In a third study, looking at how anxiety in AD patients affects their long-term care, the researchers followed more than 400 AD patients for an average of four years. They found that patients who exhibited anxiety symptoms at their initial assessment for the study were much more likely to enter nursing homes than those who did not, regardless of the severity of their memory problems or other risks for institutionalization.

"These studies, put together, form the basis of an understanding about anxiety from a variety of different perspectives," notes Teri. "It gives us a much clearer picture than we had initially about how important this phenomenon is. Now we know it exists and we have a sense of what it looks like, but I think a lot more research is needed before we understand the array of anxiety symptoms that are possible and how they may adversely affect care."

One area where Teri sees a need for more research is to develop a better method for assessing anxiety in patients with AD. Currently there are no standard measures to specifically assess anxiety symptoms in people with dementia, she says. "I think anxiety research for AD now is where depression research was 10 to 15 years ago."

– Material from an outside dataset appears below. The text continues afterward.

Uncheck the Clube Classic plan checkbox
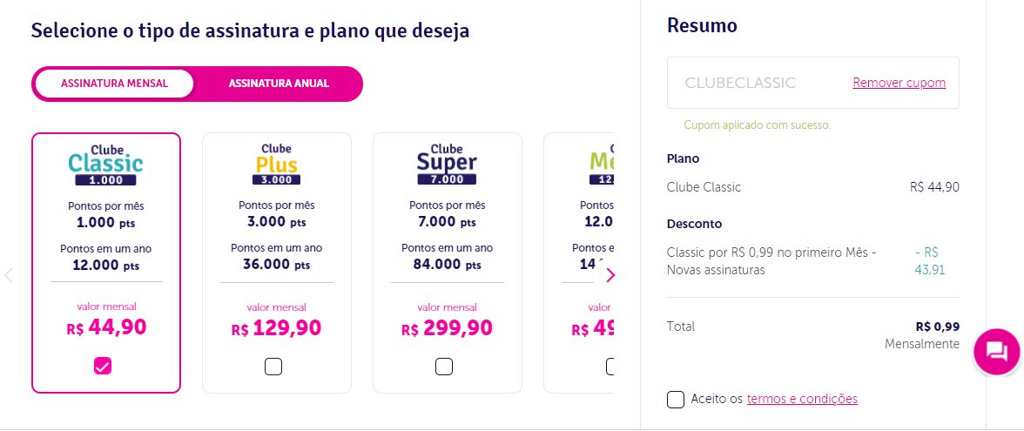click(103, 367)
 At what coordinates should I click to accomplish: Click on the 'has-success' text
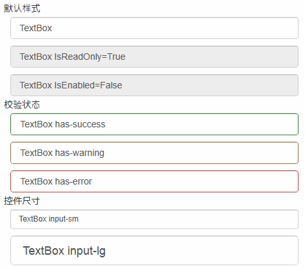[x=80, y=124]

Teri and her colleagues already have a study underway that will explore how approaches to clinical care might be adapted to treat anxiety in AD. Teri's group had begun an intervention study of treating depression in AD, but the findings from their anxiety studies led them to make some changes to the study. "When we saw that anxiety is highly related to depression and in fact may be as important, if not more important than depression, we quickly revised our intervention," explains Teri. "Rather than just depression, our intervention now focuses on anxiety and depression." If treatment can alleviate anxiety and depression, the next question is: how does that affect quality of life and long-term care?

Although all the answers on anxiety and AD aren't in yet, Teri says that caregivers should keep in mind that anxiety can and should be addressed. "If you have a patient that seems to be anxious, see about getting some treatment. See what you can do to alleviate the anxiety, because anxiety may in fact make care that much more difficult."